YOUR INSTRUCTIONS
For this exercise, copy exactly every line from the one holding "Toggle the blue Following button" through the end of the data, both included. Omit pictures.
*** Opening of DATA EXCERPTS ***
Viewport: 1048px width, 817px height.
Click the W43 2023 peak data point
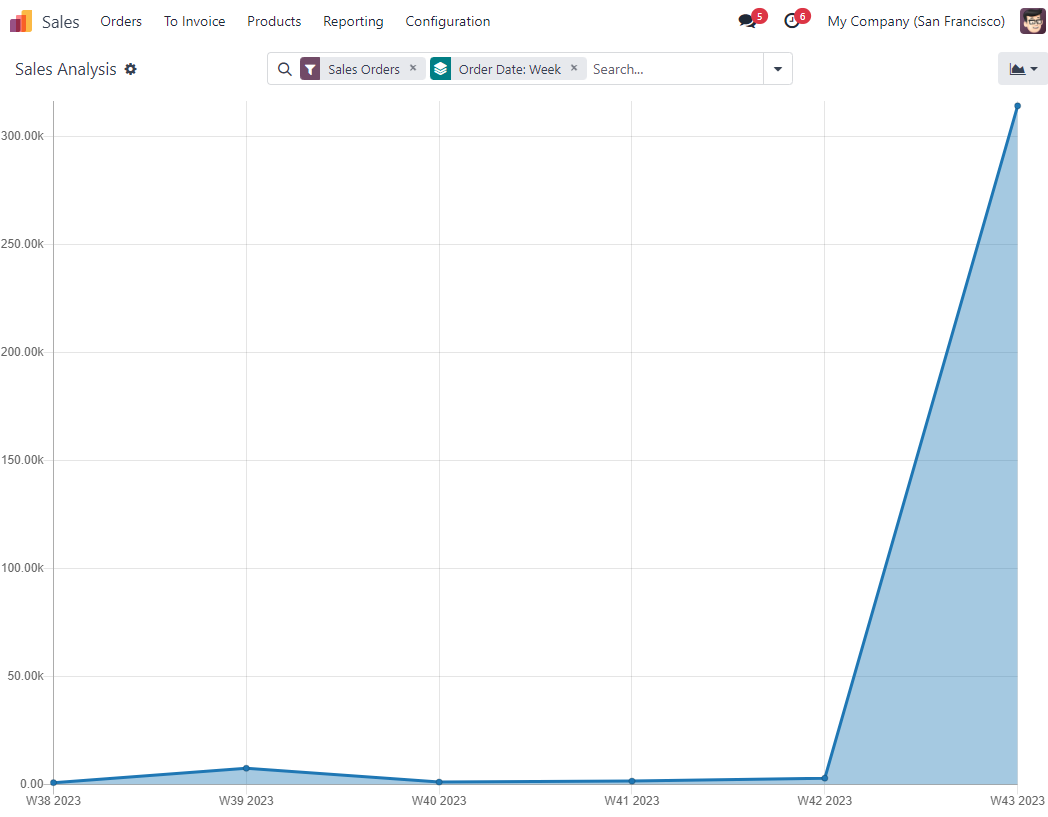1017,106
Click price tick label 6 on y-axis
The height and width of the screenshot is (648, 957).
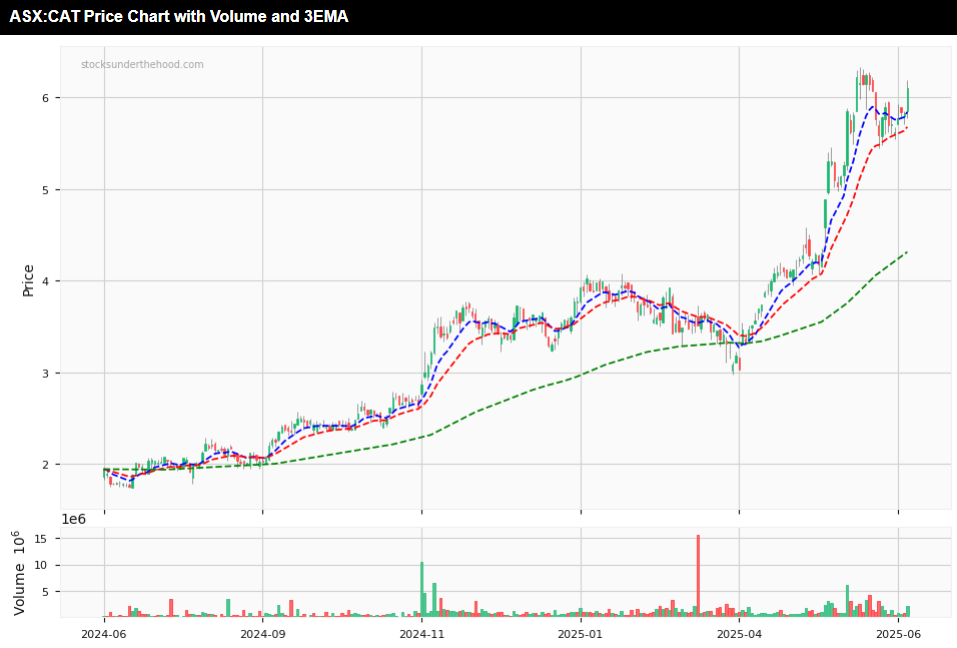45,98
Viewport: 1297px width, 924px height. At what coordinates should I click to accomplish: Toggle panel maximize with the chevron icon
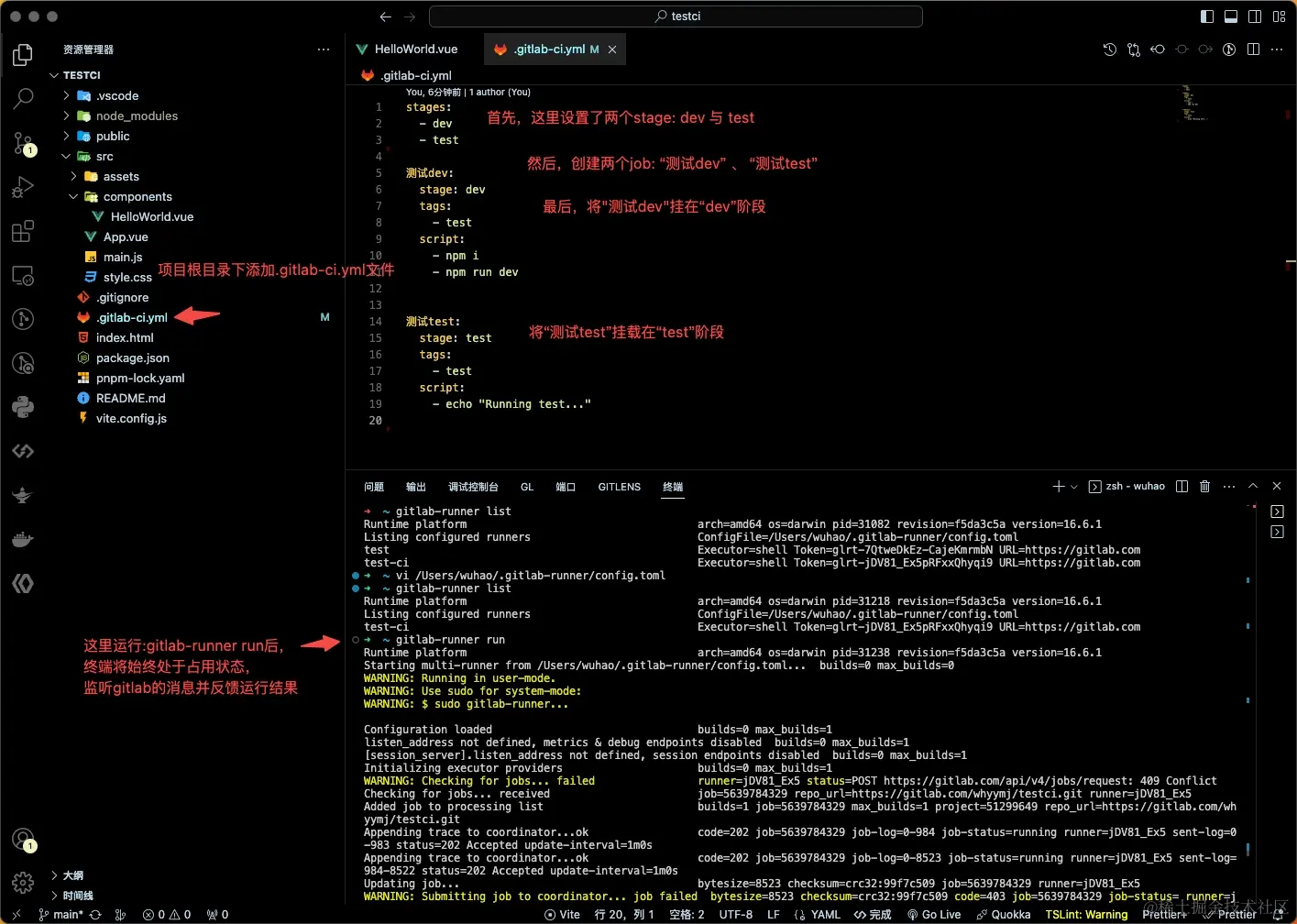1252,486
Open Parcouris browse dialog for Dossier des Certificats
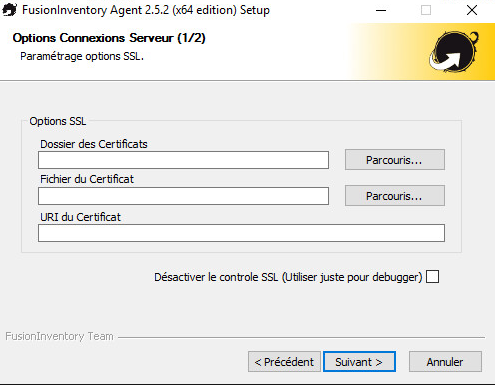Screen dimensions: 496x386 click(395, 160)

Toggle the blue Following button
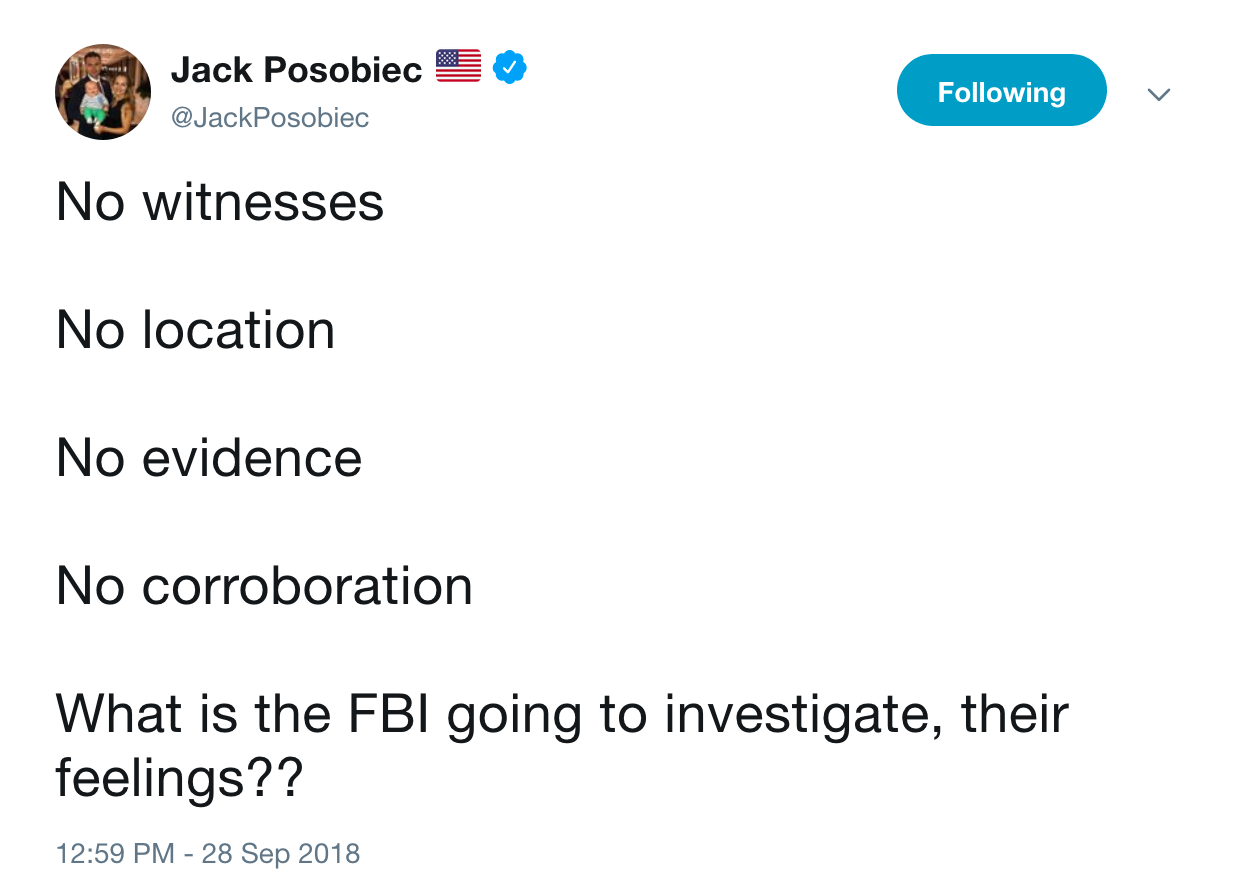pos(1002,90)
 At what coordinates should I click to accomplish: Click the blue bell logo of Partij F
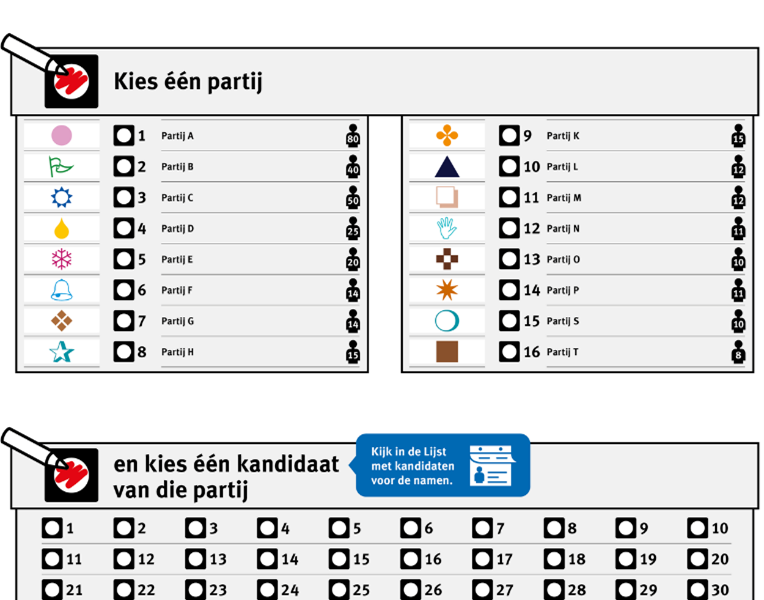61,291
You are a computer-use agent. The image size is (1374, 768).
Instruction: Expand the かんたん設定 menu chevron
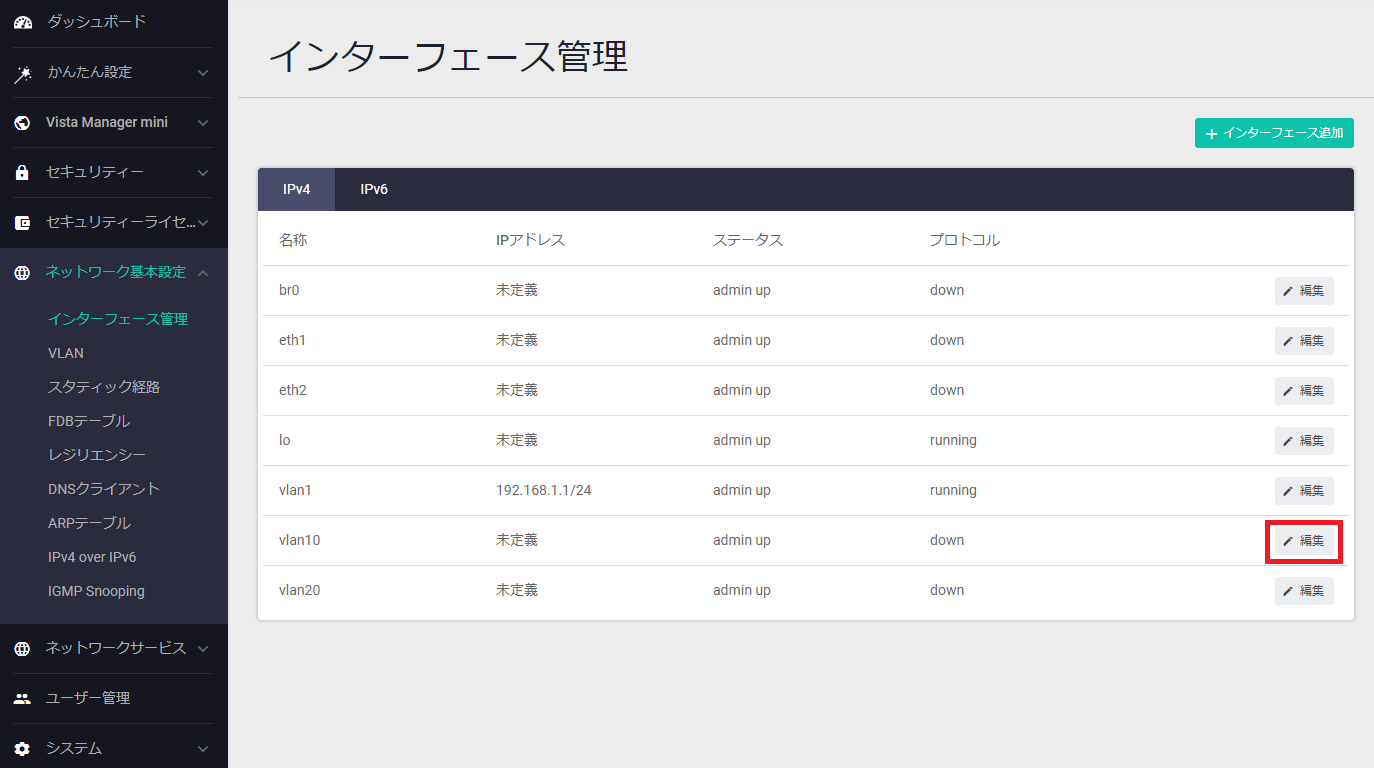coord(203,73)
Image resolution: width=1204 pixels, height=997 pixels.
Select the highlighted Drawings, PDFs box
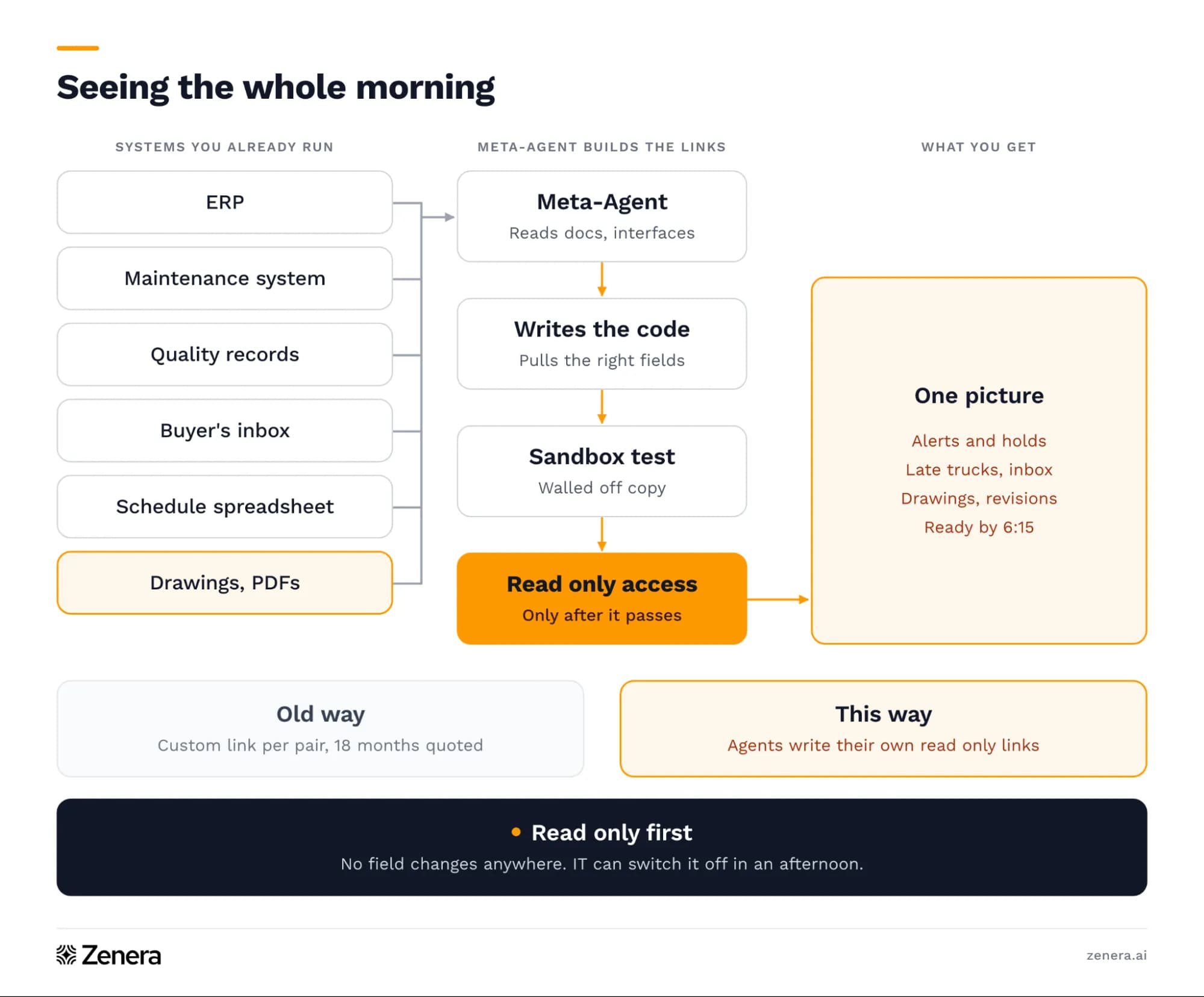tap(225, 583)
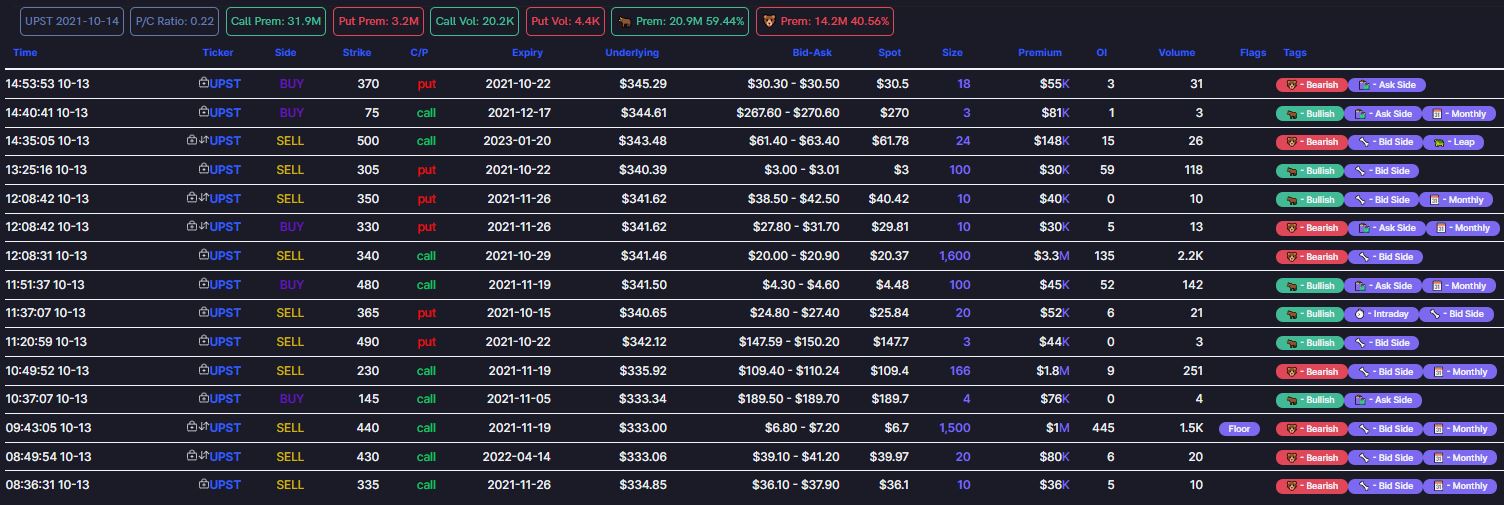Click the bear premium 14.2M badge
Image resolution: width=1504 pixels, height=505 pixels.
pos(824,21)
*** Close of DATA EXCERPTS ***
RESPONSE BELOW
Toggle the blue Following button
pos(1002,90)
 At what coordinates should I click to accomplish: Click the blue bell logo of Partij F
61,291
You are a computer-use agent. The image size is (1374, 768).
Instruction: Expand the かんたん設定 menu chevron
coord(203,73)
Image resolution: width=1204 pixels, height=997 pixels.
Select the highlighted Drawings, PDFs box
tap(225, 583)
Click the bear premium 14.2M badge
Image resolution: width=1504 pixels, height=505 pixels.
pos(824,21)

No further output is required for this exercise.